You might notice that we can rewrite $[\mathrm{HA}]$ as:

$$[\mathrm{HA}]=c_0-\frac{x}{V_i}=c_0-[\mathrm{H}{}_3\mathrm{O}{}^{+}]$$

As a result, the expression for $K_a$ becomes:

$$K_a=\frac{[\mathrm{H}{}_3\mathrm{O}{}^{+}{]}^2}{c_0-[\mathrm{H}{}_3\mathrm{O}{}^{+}]}\text{\hspace{1em}(3)}$$

because $c_0$ and $K_a$ are known, we can solve for $[\mathrm{H}{}_3\mathrm{O}{}^{+}]$ and then find the pH.

A small elephant

The solution with explicit consideration of the volume above may seem a bit unorthodox to you; after all, why can’t we just say let’s say we had $c_0$ M of $\mathrm{HA}$, then $x$ M reacted:

	$\mathrm{HA}$	$\mathrm{A}{}^{-}$	$\mathrm{H}{}_3\mathrm{O}{}^{+}$
Initial concentration	$c_0$	0	0
Reacted	$-x$	$+x$	$+x$
Final concentration	$c_0-x$	$x$	$x$

and so $K_a$ becomes:

$$K_a=\frac{x^2}{c_0-x}\text{\hspace{1em}(4)}$$

seeing that $[\mathrm{H}{}_3\mathrm{O}{}^{+}]=x$, you know that if you solve for $x$, you can find $[\mathrm{H}{}_3\mathrm{O}{}^{+}]$.

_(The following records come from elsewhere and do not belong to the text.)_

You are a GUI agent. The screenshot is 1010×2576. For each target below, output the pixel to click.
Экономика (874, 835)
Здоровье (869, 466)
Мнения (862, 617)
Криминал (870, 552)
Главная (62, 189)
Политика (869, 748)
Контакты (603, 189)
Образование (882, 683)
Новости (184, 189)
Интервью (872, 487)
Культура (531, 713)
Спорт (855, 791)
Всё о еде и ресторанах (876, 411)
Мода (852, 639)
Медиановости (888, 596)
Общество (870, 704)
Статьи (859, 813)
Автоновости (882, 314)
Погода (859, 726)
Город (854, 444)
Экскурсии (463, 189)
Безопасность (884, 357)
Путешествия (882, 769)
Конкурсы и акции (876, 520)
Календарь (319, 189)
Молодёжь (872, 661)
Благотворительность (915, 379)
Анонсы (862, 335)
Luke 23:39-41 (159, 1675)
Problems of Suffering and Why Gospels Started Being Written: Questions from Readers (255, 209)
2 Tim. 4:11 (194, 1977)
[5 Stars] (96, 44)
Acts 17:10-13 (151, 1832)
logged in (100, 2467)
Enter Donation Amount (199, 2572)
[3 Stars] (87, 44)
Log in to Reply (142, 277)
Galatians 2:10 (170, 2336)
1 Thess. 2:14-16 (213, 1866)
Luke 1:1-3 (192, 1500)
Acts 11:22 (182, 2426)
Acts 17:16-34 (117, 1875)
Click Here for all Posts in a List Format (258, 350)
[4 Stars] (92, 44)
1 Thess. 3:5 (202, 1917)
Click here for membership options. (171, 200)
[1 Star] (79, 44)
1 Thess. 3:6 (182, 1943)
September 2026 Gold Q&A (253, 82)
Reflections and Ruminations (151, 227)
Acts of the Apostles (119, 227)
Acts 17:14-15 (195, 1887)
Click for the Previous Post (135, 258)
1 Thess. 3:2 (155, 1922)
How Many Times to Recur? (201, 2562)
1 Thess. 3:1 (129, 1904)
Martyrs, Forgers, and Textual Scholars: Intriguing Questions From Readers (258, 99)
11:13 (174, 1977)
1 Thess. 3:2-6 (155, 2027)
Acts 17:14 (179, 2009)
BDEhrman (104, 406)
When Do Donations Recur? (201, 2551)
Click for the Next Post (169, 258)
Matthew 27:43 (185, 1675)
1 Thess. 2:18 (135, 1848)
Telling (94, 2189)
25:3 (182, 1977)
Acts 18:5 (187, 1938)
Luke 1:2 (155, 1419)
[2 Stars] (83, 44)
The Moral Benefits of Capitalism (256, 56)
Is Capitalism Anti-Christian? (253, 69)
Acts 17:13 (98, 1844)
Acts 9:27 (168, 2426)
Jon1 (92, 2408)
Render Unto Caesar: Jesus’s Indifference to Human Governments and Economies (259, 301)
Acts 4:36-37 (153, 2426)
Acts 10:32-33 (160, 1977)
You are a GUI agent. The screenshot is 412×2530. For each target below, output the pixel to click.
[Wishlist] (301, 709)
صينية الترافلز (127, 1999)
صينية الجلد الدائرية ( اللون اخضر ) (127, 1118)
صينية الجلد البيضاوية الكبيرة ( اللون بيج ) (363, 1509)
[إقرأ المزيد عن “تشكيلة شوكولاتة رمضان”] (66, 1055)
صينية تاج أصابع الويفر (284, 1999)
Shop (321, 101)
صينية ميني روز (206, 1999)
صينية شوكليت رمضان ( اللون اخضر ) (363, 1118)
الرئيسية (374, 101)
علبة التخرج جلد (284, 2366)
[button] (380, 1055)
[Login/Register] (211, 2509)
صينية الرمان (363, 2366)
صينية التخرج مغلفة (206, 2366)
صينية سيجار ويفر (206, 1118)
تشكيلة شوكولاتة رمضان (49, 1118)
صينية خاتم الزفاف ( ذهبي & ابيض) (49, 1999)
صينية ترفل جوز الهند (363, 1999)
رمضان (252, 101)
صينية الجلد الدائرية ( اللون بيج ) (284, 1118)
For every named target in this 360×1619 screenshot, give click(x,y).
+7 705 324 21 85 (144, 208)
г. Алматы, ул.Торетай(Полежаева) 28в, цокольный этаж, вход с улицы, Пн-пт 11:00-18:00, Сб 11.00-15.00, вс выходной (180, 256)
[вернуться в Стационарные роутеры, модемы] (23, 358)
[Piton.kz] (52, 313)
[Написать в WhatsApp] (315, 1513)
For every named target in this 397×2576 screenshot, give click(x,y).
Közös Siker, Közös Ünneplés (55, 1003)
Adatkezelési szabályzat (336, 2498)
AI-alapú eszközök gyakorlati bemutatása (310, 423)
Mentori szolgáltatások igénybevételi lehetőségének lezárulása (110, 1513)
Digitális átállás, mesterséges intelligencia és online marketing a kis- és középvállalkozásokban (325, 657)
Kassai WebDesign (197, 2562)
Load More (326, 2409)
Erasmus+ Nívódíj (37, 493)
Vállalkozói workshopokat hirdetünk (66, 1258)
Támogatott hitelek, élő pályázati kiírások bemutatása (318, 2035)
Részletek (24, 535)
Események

The problem with this approach is that it’s fundamentally incorrect. You cannot add (or subtract) concentrations. Concentrations (as most other relative properties) are not additive. You can add/subtract moles simply because moles is a direct metric of countable quantity. 5 apples plus 3 apples is 8 apples. 5 molecules plus 3 molecules is 8 molecules.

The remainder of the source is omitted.